Here  a=1, b=2, f(x)=1/x^2 and n=8. So, Delta x=(b-a)/n=(2-1)/8=0.125.

So, int_1^2 1/x(dx)~~S_n=

=(0.125)/3(f(1)+4f(1.125)+2f(1.25)+4f(1.375)+2f(1.5)+4f(1.625)+2f(1.75)+4f(1.875)+f(2))=

=0.125/3(1/1^2+4/(1.125)^2+2/(1.25)^2+4/(1.375)^2+2/(1.5)^2+4/(1.625)^2+2/(1.75)^2+4/(1.875)^2+1/2^2)~~0.5000299.

True value of integral is I=int_1^2 1/x^2dx=0.5. As can be seen Simpson's rule gave very good approximation.

When we approximate integral we will always have some error: E=int_a^bf(x)dx-App where App is approximation and E is error.

Error Bound for Simpson's Rule. Suppose |f^((4))(x)|<=M for a<=x<=b then |E|<=(M(b-a)^5)/(180n^4).

Example 2. How large should we take n in order to guarantee that the Simpson's Rule approximation for int_1^2 1/x^2 dx are accurate to within 0.0002?
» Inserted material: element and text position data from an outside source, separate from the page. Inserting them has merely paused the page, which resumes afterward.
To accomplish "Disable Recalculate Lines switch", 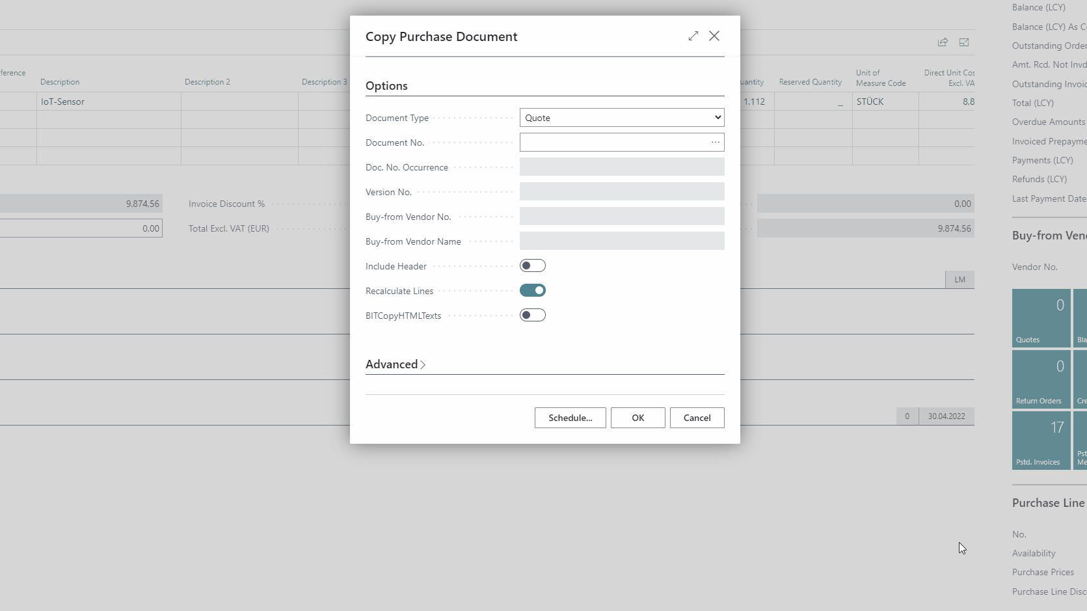I will [x=532, y=291].
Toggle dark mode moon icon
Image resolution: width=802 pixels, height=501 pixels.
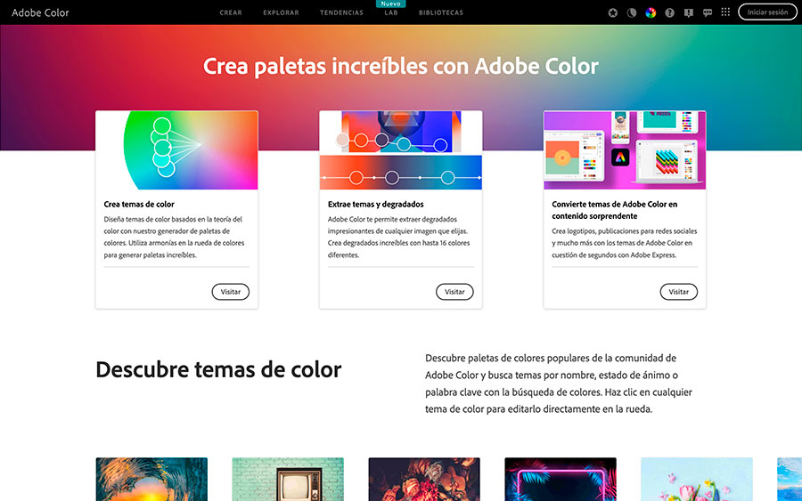632,13
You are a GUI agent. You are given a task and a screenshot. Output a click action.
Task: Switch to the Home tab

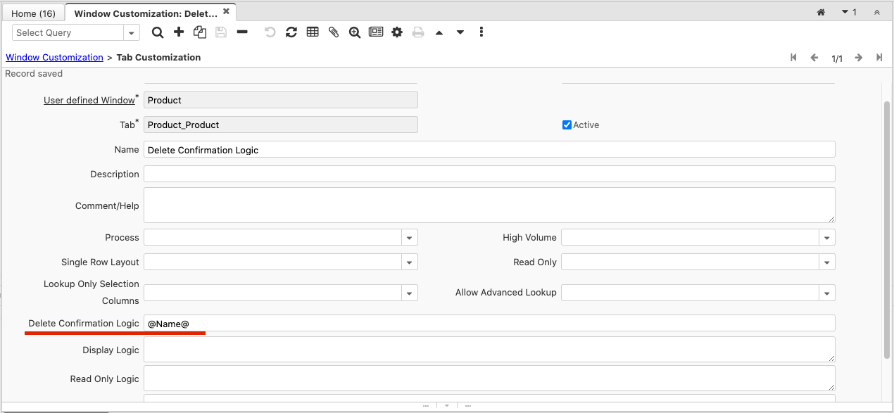32,13
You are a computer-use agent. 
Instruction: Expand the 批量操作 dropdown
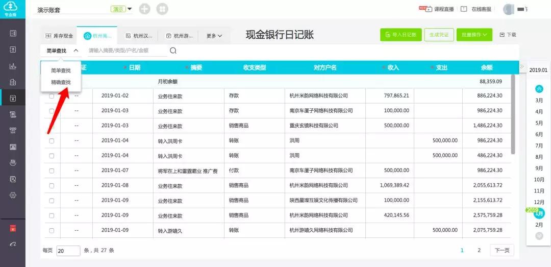point(474,35)
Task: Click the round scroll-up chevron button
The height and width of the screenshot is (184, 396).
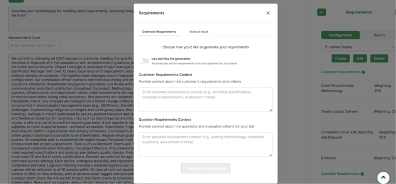Action: pyautogui.click(x=383, y=177)
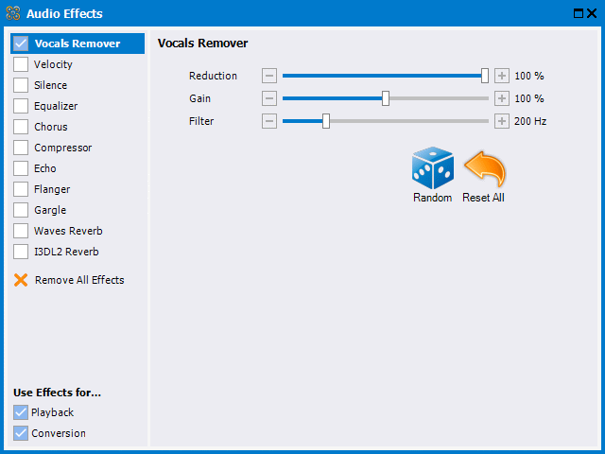This screenshot has height=454, width=605.
Task: Click the Audio Effects title bar app icon
Action: click(13, 13)
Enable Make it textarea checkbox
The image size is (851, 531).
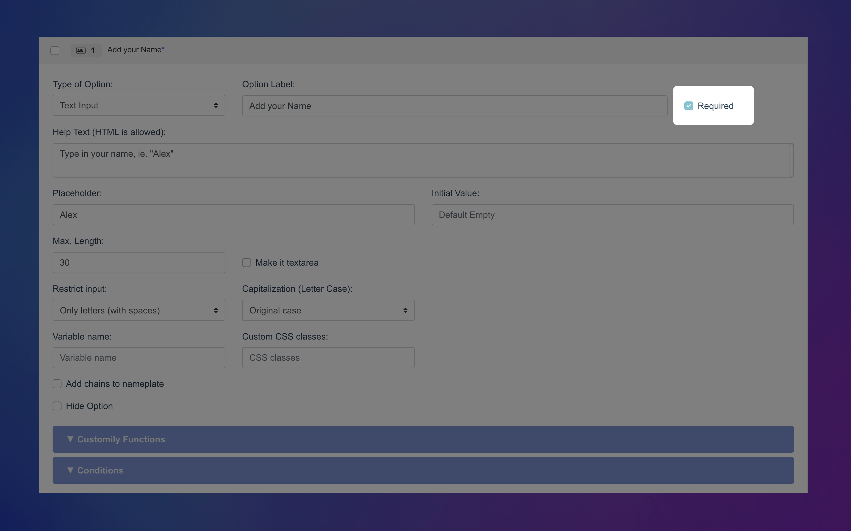click(x=247, y=263)
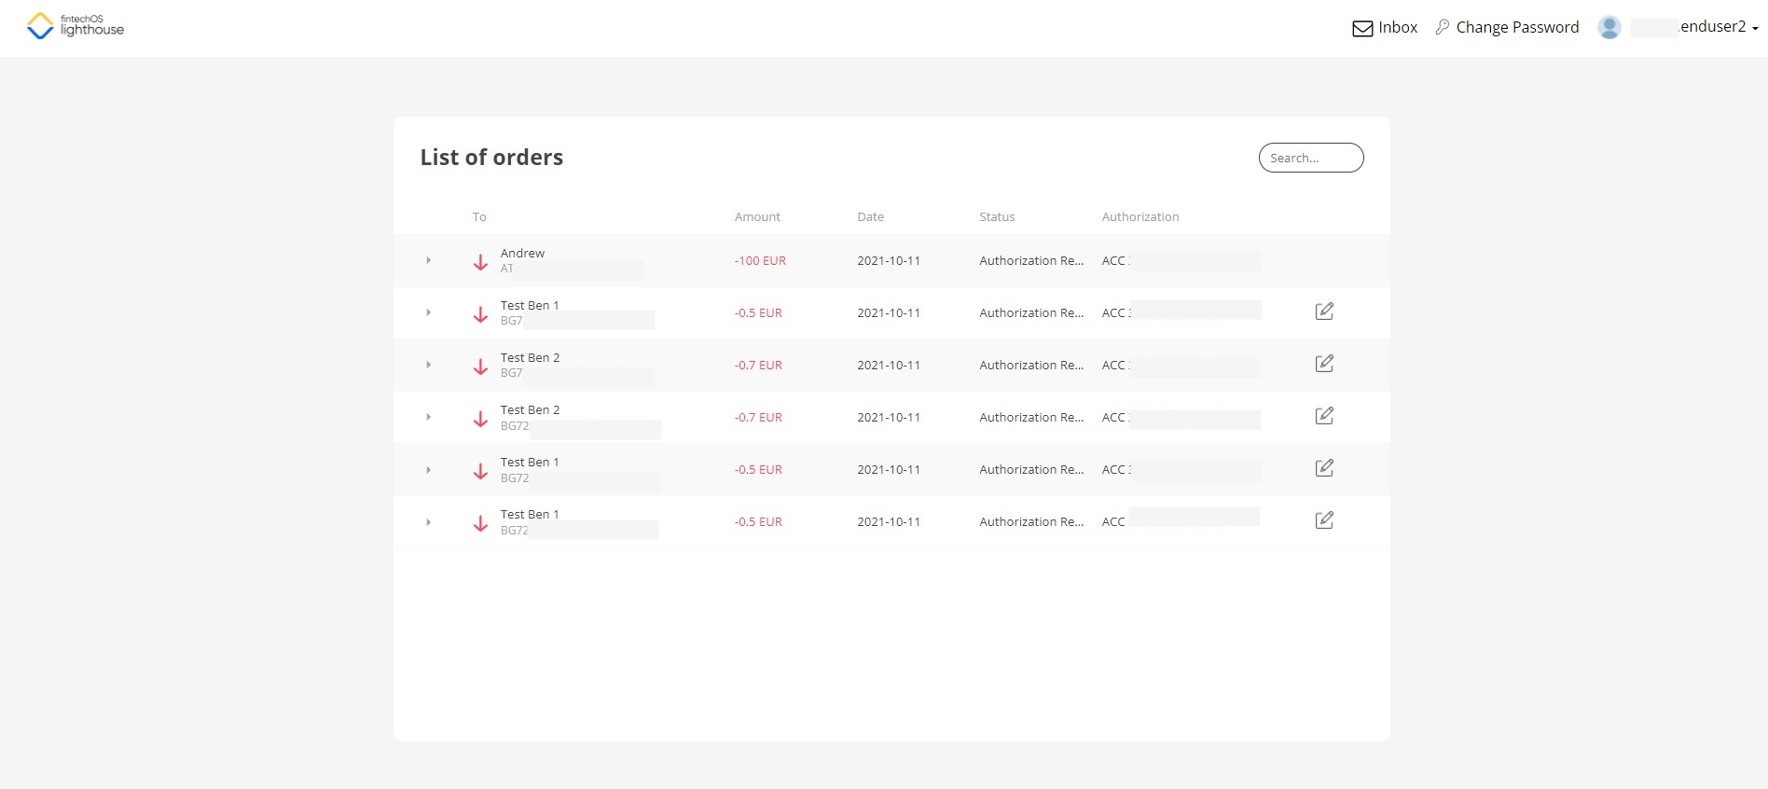Click the FintechOS lighthouse logo

(x=75, y=26)
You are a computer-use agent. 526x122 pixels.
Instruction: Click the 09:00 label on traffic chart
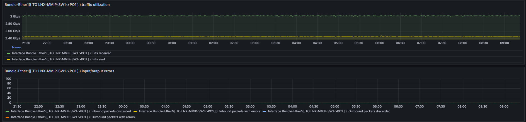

Here a=1, b=2, f(x)=1/x^2.

Then f'(x)=-2/x^3, f''(x)=6/x^4, f'''(x)=-24/x^5 and f^((4))(x)=120/x^6.

Therefore |f^((4))(x)|<=120 for 1<=x<=2.

Thus, (120(2-1)^5)/(180n^4)<0.0002 or n^4>120/(180*0.0002)=1/(0.0003).

So, n>1/(root(4)(0.0003))~~7.6.

So, we need to take n=8 (remember n must be even).

This is much better then n=36 for Midpoint Rule and n=51 for Trapezoidal Rule.